== Exercise brief ==
Reproduce the following items verbatim, leaving out the pictures.

[Portion of a data file]
┌────────

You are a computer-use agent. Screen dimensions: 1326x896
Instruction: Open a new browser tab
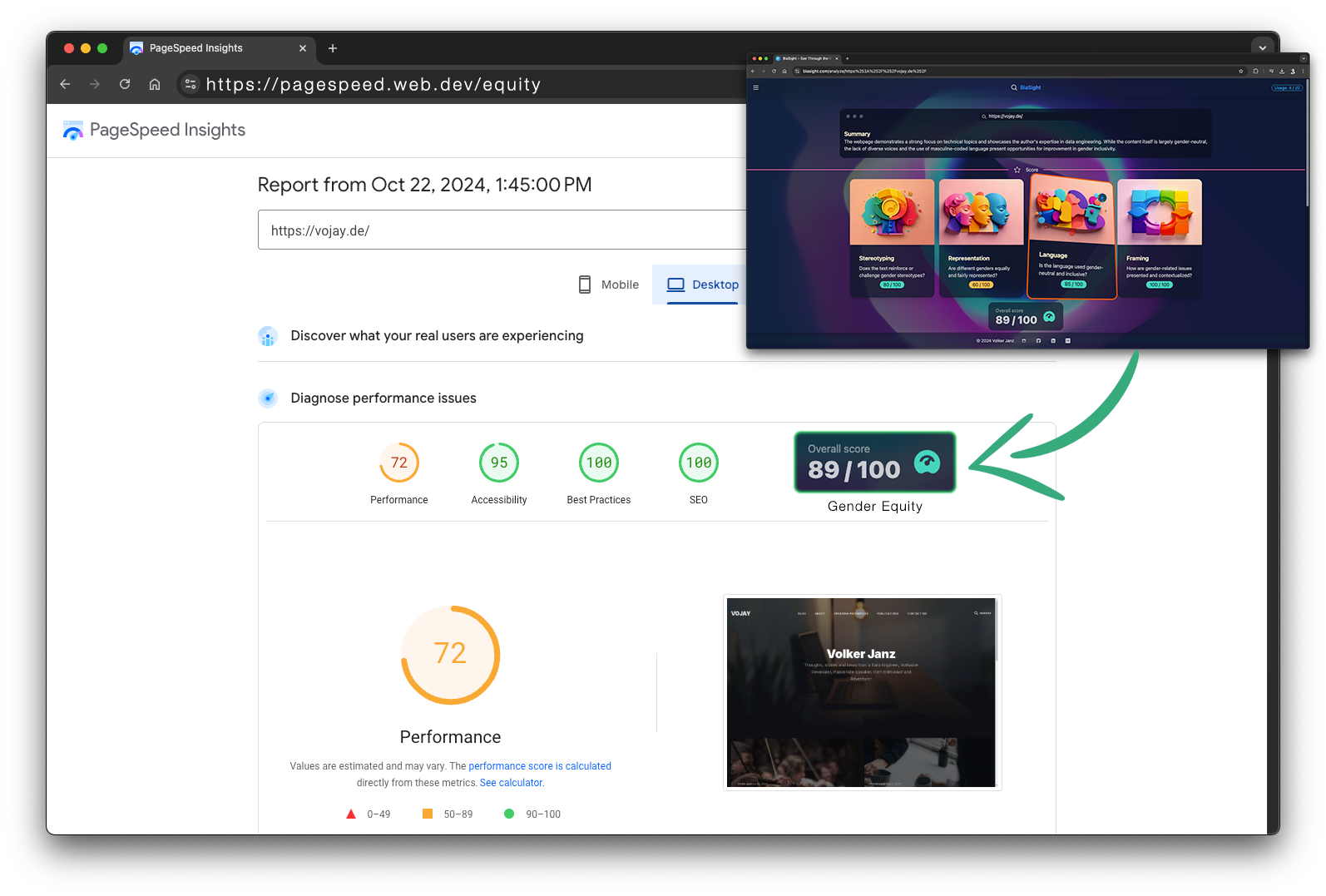[333, 48]
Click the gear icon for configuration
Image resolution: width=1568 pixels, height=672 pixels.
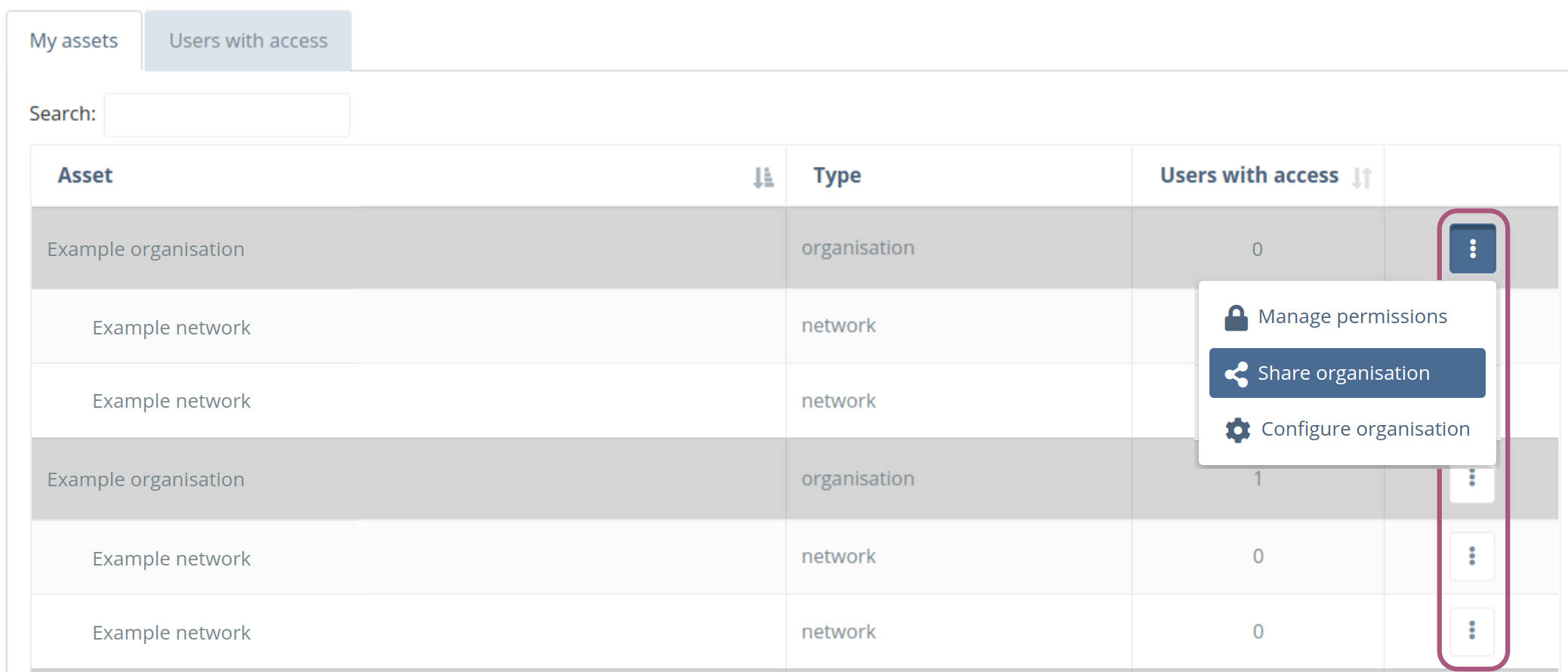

└────────

== Task output ==
You are a computer-use agent. Screen dimensions: 1326x896
Instruction: Open a new browser tab
[333, 48]
Click the gear icon for configuration
Image resolution: width=1568 pixels, height=672 pixels.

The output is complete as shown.